Te genitor, te figlio eguale al Padro

E te, che d’ambo uniti amando Sphi,

E te d’Uomo, edi Dia Vergine Madre,

Invocano propiza a i lor desiri, и пр. и пр.

Такъ шествуетъ поющее воинство, и гласы его повторяютъ глубокія долины, высокіе холмы и ехо пустынь отдаленныхъ. Кажется, другой ликъ проходитъ въ лѣсахъ, доселѣ безмолвныхъ, и явственно великія имена Маріи и Христа повторяются. Между тѣмъ со стѣнъ города, взираютъ въ безмолвіи удивленныя поклонники Могаммеда на обряды чуждые, на велелѣпіе чудесное и пѣніе божественное. Но вскорѣ гласы проклятій и хуленій невѣрныхъ наполняютъ воздухъ: горы, долины и потоки пустынные ихъ съ ужасомъ повторяютъ.

Такимъ образомъ великій Стихотворецъ умѣлъ противупоставить обряды, нравы и религіи двухъ враждебныхъ народовъ, и изъ садовъ Армидиныхъ, отъ сельскаго убѣжища Ерминіи, перенестись въ станъ хрістіанскій, гдѣ все дышетъ благочестіемъ, набожностію и смиреніемъ. Самый языкъ его измѣняется. Въ чертогахъ Армиды онъ сладостенъ, нѣженъ, изобиленъ; здѣсь онъ мужественъ, величественъ и даже суровъ.
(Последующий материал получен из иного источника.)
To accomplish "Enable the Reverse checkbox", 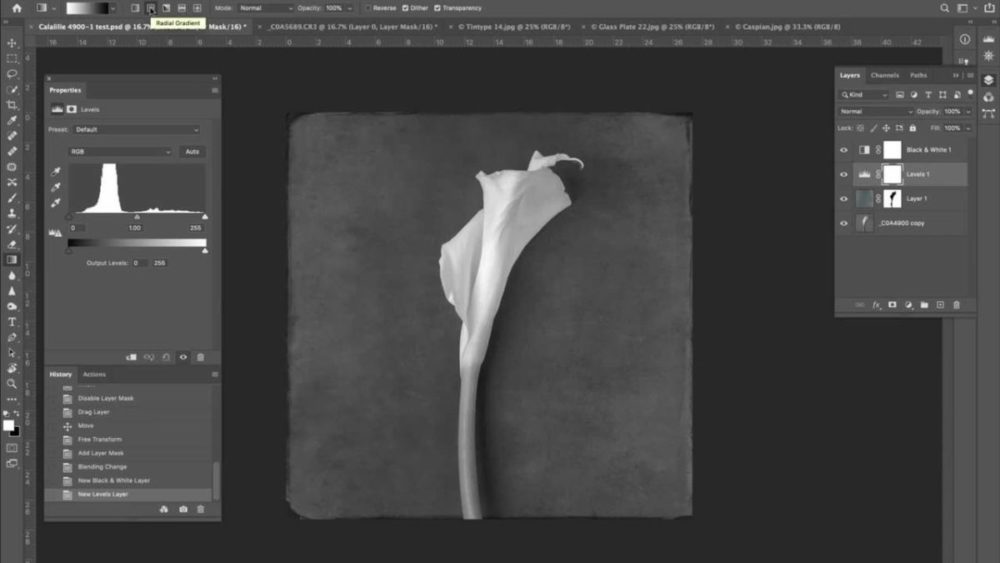I will 367,8.
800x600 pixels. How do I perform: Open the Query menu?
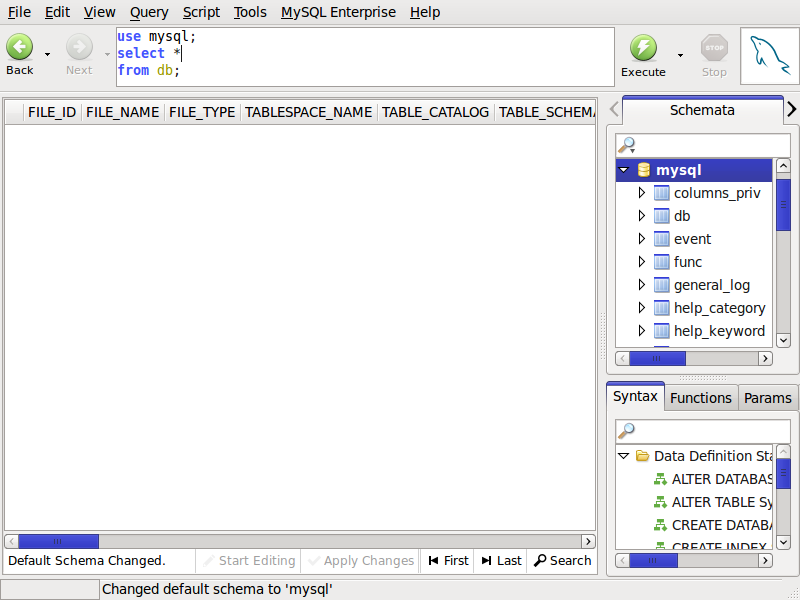tap(149, 12)
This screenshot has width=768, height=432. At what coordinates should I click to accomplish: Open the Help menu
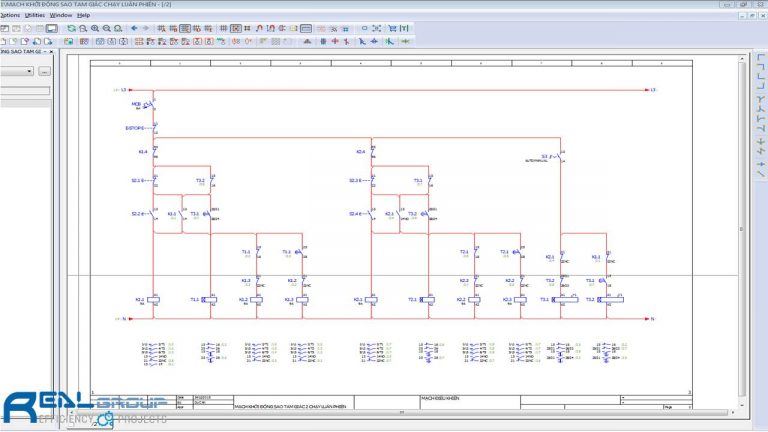[83, 16]
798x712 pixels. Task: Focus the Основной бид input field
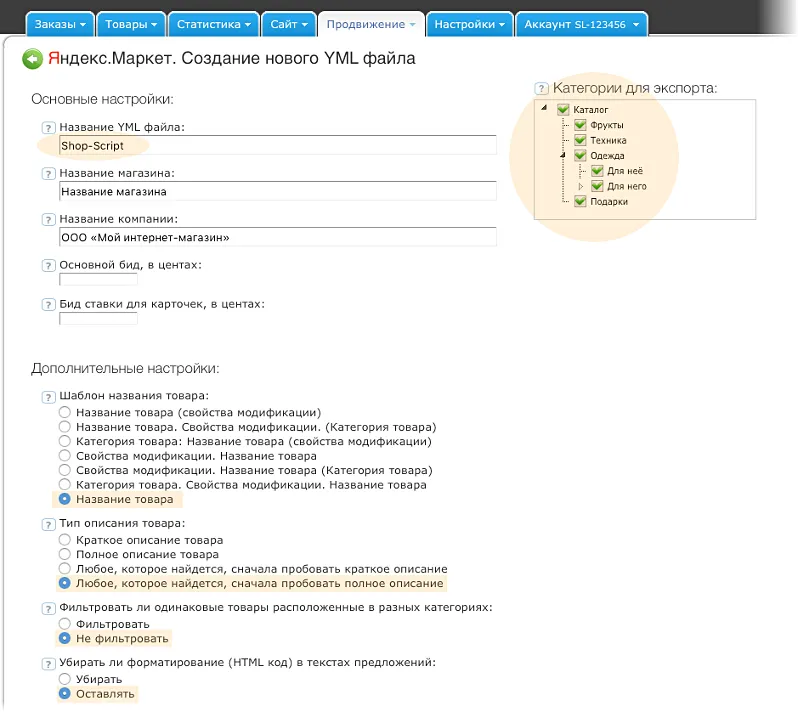pos(98,280)
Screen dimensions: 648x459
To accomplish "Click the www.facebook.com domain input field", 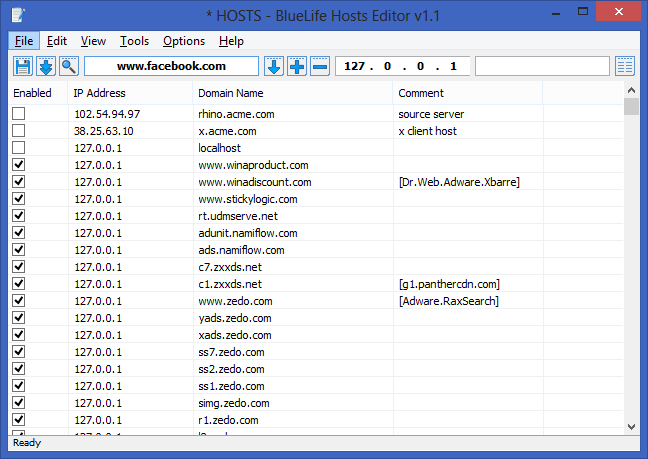I will pyautogui.click(x=171, y=66).

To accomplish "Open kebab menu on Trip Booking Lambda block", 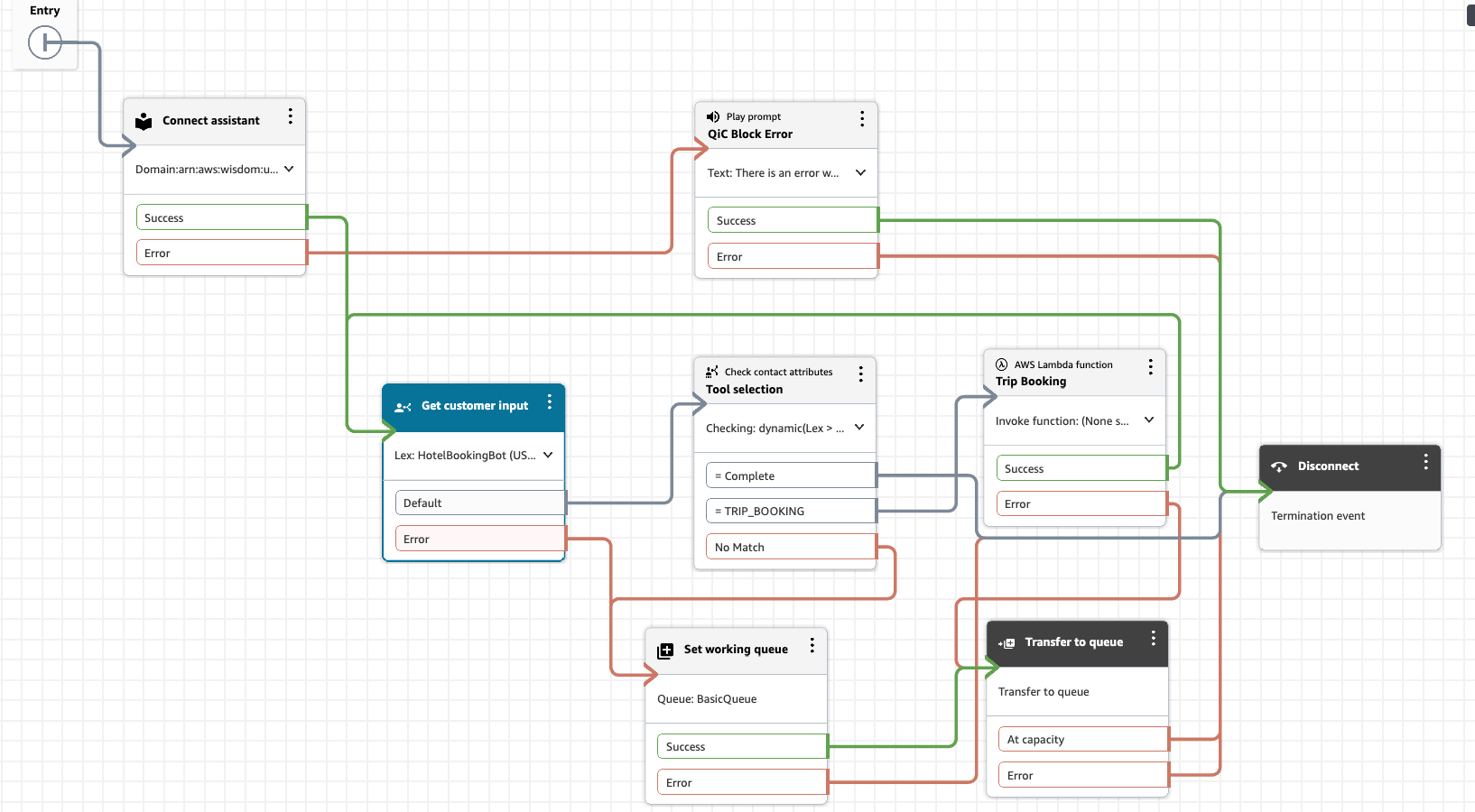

Тѣ, которые упрекаютъ Итальянцовъ, забываютъ двухъ поетовъ: Альфьери — душею Римлянина, Данта — зиждителя языка Италіянскаго, и Петрарка, который нѣжность, сладость и постоянное согласіе умѣлъ сочетать съ силою и краткостію.

N. N. N.
"Вѣстникъ Европы", № 5, 1816



  1. Аріостъ писалъ, что хотѣлъ, противъ Папъ. Онъ смѣялся надъ подложной Хартіей, которою имп. Константинъ уступаетъ Викарію С. Петра Римъ въ потомственное правленіе, и книга его напечатана въ Римѣ on lisenzia de superiori. Соч.
  2. Напрасно будутъ мнѣ указывать на Англійскихъ и Нѣмецкихъ писателей, подражавшихъ Аріосту. Я отдаю полную справедливость Виланду, остроумному поету и зиждителю новаго языка въ своемъ отечествѣ; но скажу, и должно со мною согласиться, что въ Оберонѣ менѣе вещей нежели въ Орландѣ; языкъ не столь полонъ, и заставляетъ всегда чего нибудь желать; Поетъ недоговариваетъ, и ето весьма часто. Позвольте сдѣлать слѣдующій вопросъ: если бы Виландъ писалъ въ Италіи, во времена Аріоста, то какой бы видъ получила его поема? — Языкъ y стихотворца то же что крылья у птицы, что матеріалъ y ваятеля и что краски y живописца. Соч.